Le mariage précoce : pour le pire et pour le pire.

À un âge où les autres filles jouent à la poupée, elles bercent leur bébé. Pendant que les autres filles écrivent sur leurs cahiers, elles assurent le rôle de femme au foyer. Elles ont entre 12 et 19 ans,  à Madagascar, des petites filles forcées à se marier.

450 000* : c'est le nombre de filles ayant subi le mariage précoce à Madagascar.  «Plus de 21000  d'entre elles sont âgées de 12 à 14 ans. Ce même rapport fait savoir que l'âge moyen du premier mariage des filles malgaches est de 15,9 ans.» 

Pourquoi après l'adoption en 2018 de la Stratégie Nationale de Lutte contre le Mariage d’Enfants, (qui vise à réduire le taux de mariage d’enfants à 31% d’ici 2024) le mariage précoce demeure une pratique consentie ? Si les chiffres sont alarmants, ils représentent la partie émergée d'un phénomène de société.

Les statistiques  mettent en lumière des cas qui restent dans l'ombre et le silence.  Sur Facebook, le 11 octobre dernier ( Journée internationale de la fille), une internaute malgache a émis ce commentaire sur le sujet : «Les filles sont programmées pour être mère, plus elles se marient tôt, plus elles apprennent à prendre soin de leur foyer.» Cette réflexion reflète  l'approche stéréotypée des filles et des garçons dans la société malgache. 
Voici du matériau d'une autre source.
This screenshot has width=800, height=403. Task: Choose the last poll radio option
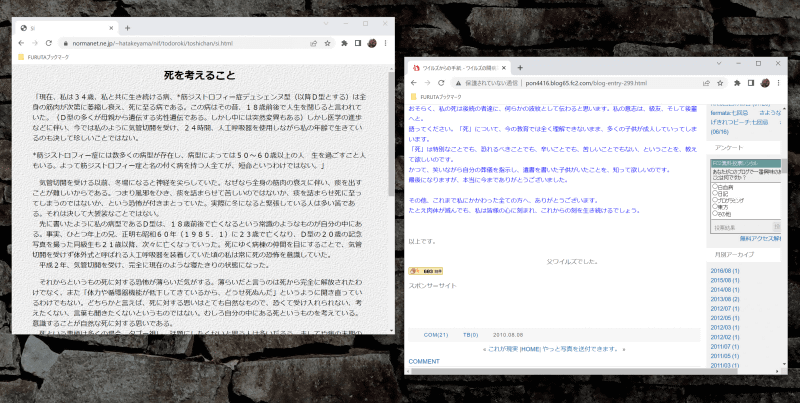tap(713, 213)
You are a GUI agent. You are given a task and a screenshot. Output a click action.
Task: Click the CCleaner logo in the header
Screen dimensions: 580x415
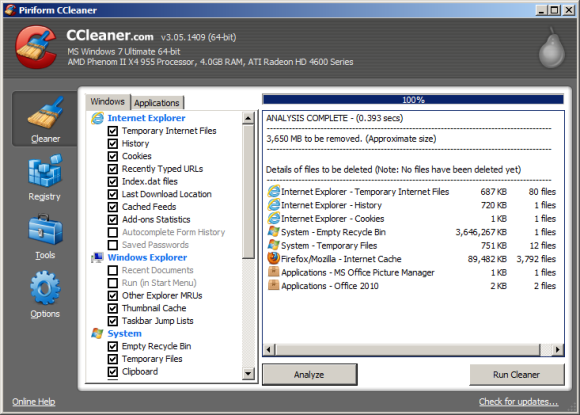point(36,47)
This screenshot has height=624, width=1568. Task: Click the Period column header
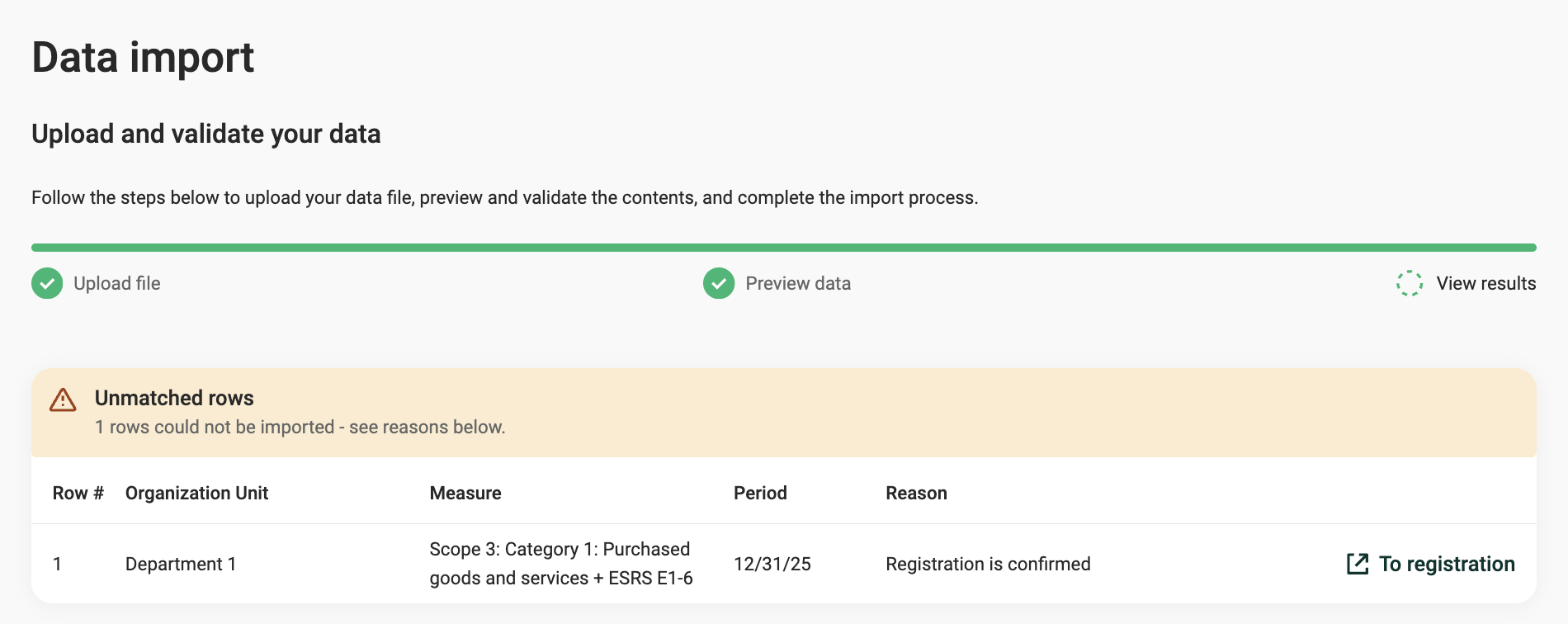tap(760, 493)
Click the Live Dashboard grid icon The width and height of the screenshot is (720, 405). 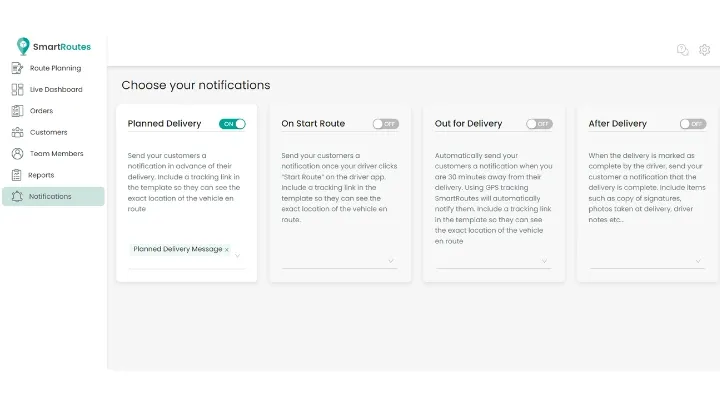click(x=17, y=90)
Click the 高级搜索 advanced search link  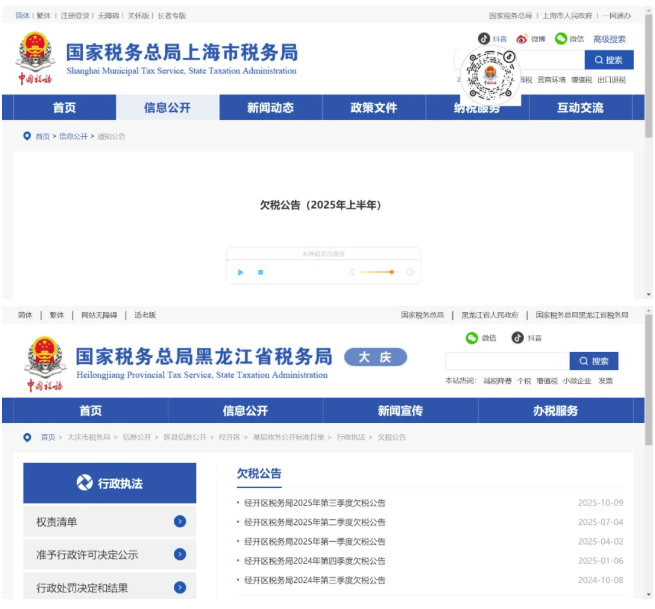(x=609, y=39)
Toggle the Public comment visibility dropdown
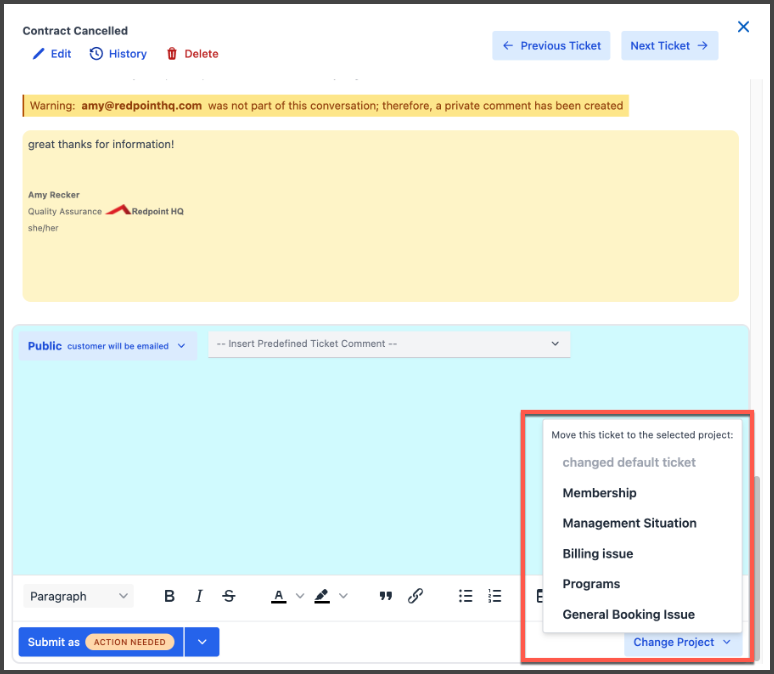The image size is (774, 674). point(107,346)
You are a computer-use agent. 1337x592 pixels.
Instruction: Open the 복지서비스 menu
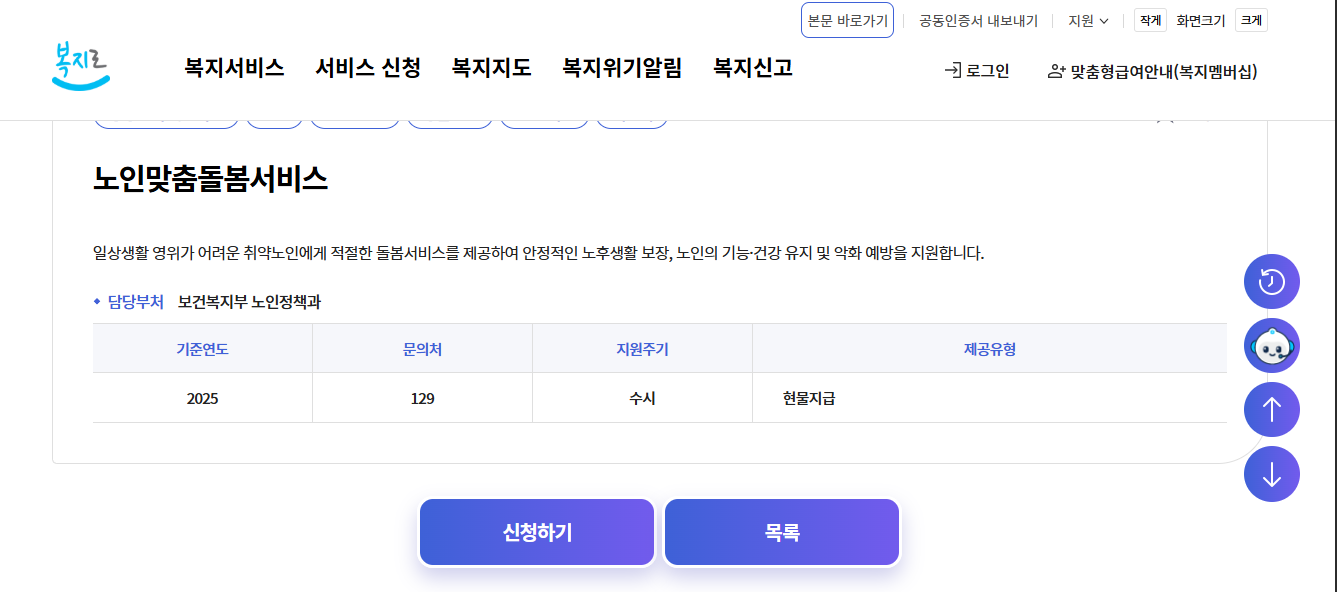pos(232,67)
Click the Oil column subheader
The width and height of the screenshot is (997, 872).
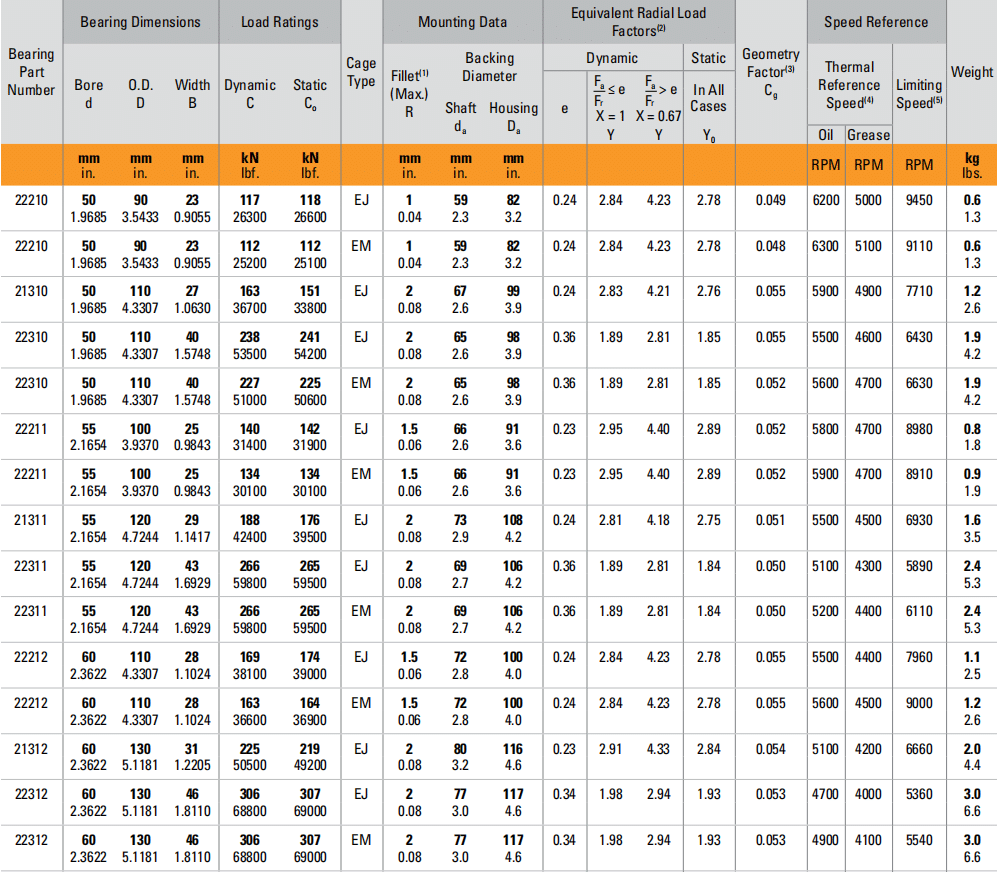[825, 135]
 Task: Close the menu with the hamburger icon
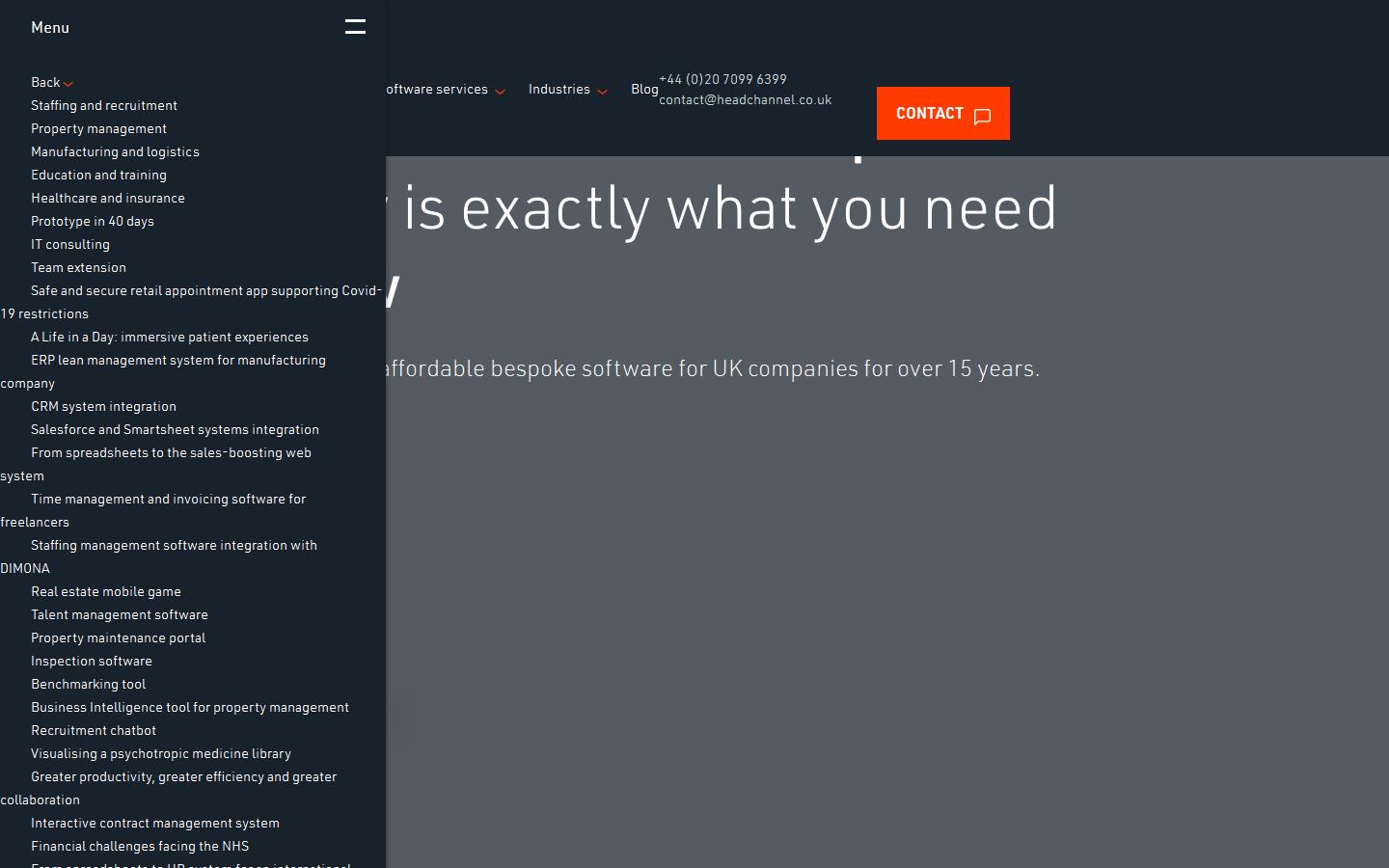click(355, 27)
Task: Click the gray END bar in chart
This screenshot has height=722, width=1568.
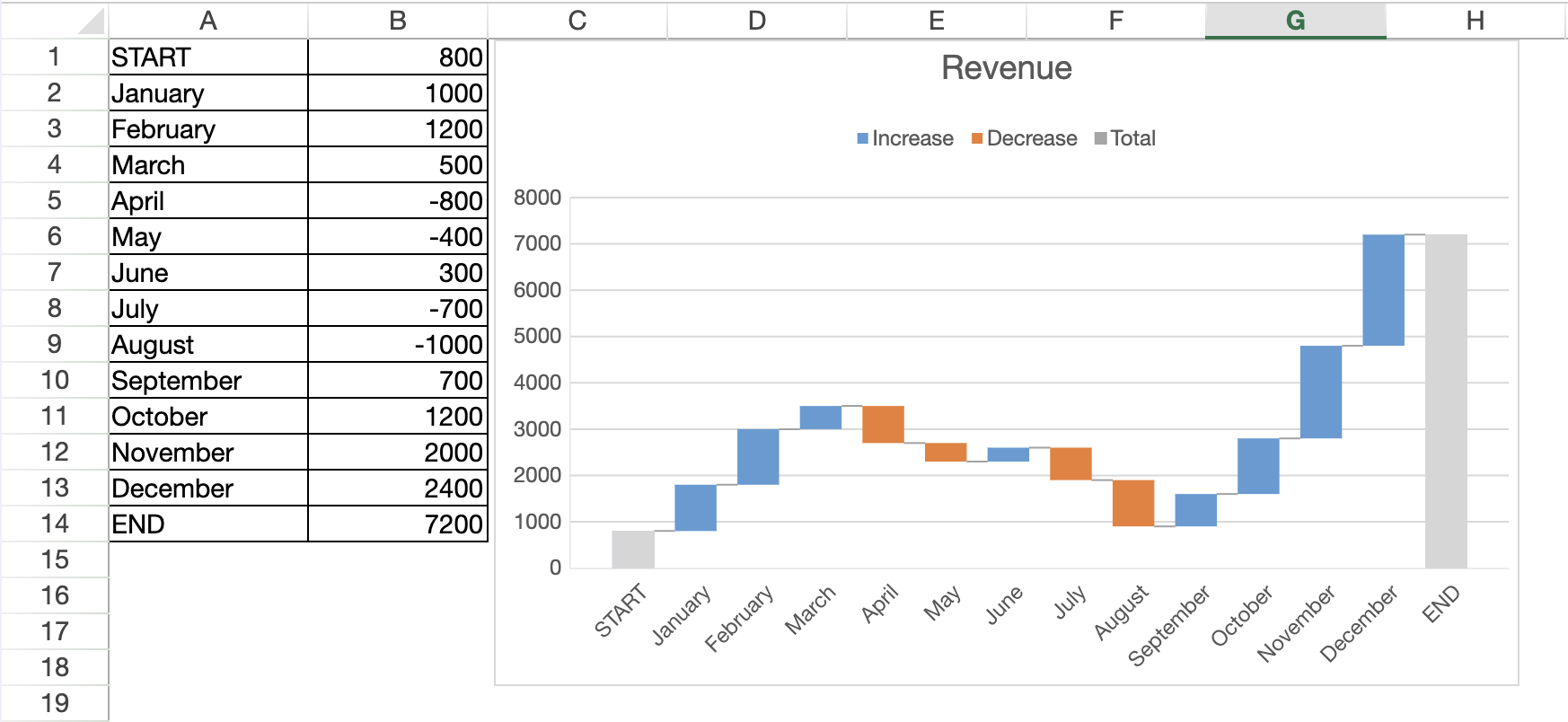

Pour la consultante en genre et développement Mina Rakotoarindrasata, c’est à cause du poids des coutumes sur la loi que la pratique se perpétue : «  La perpétuation des mariages précoces à Madagascar est très préoccupante malgré les efforts investis par l'Etat et les organisations de la société civile. Je pense que c'est parce que c'est profondément ancré dans notre culture. Même sur le plan légal, c'est seulement en 2007 que notre Code de la famille a ramené l'âge nubile à 18 ans pour les deux sexes. Auparavant, c'était 17 ans pour les garçons et 14 ans pour les filles. Et on sait tous que la plupart des unions à Madagascar sont des mariages coutumiers. Donc, cela passe sous le radar du contrôle du respect de l'âge nubile selon la loi. »

 

«  Mon oncle m'a dit que j'étais en âge de me marier. Ils m'ont forcé. J'avais 14 ans. Je me suis enfuie». Confie Ravaka, les larmes  aux yeux. Elle est partie de sa localité pour rejoindre la capitale avec l'aide de sa sœur aînée. Elle travaille maintenant comme aide ménagère. « Je veux encore étudier et un jour, ouvrir mon salon de coiffure. » Elle ajoute. « Je ne comprends pas pourquoi on force les enfants à se marier. »

Et à côté de ces incompréhensions, des pratiques subsistent dans tout Madagascar. Dans leur  investigation sur le Mariage forcé dans le Sud, trois journalistes rapportent que seuls les noms varient en fonction des tribus. Valifofo et le Tsenan’ampela pour l’ethnie  Bara dans le Sud, Moletry pour les Tsimihety au nord-ouest de Madagascar. « Des filles sont réservées par des hommes avant même leur naissance»**. Reléguant les filles comme des monnaies d'échange. Car oui, « C’est d’ailleurs devenu un business florissant pour les parents ayant des filles, ces parents les troquent contre des zébus. Des petites filles forcées d’épouser des hommes souvent appelés « patron-na omby » ( « patron de zébu » : traduction littérale) ou des hommes riches et propriétaires de cheptel pour combler le paupérisme des parents. Les petites filles n’ont pas de choix sauf d’accepter et d’être à la merci des hommes, au risque d’être reniées par leurs parents. »**

« Ma meilleure amie s'est mariée à 16 ans. Les parents de son mari ont donné des bœufs pour sa main. Elle en était triste. Elle voulait étudier le droit et devenir avocate. Des fois, elle en pleure encore.  Elle a maintenant 2 enfants de 5 et 3 ans. » partage Onja, 22 ans, une jeune femme originaire de Tuléar ( dans le Sud de Madagascar), elle étudie la communication à l'Université d'Antananarivo. Elle ajoute en soupirant : « Le mariage est un choix. Si mon amie avait eu le choix, elle serait ici avec moi, étudiant le droit. »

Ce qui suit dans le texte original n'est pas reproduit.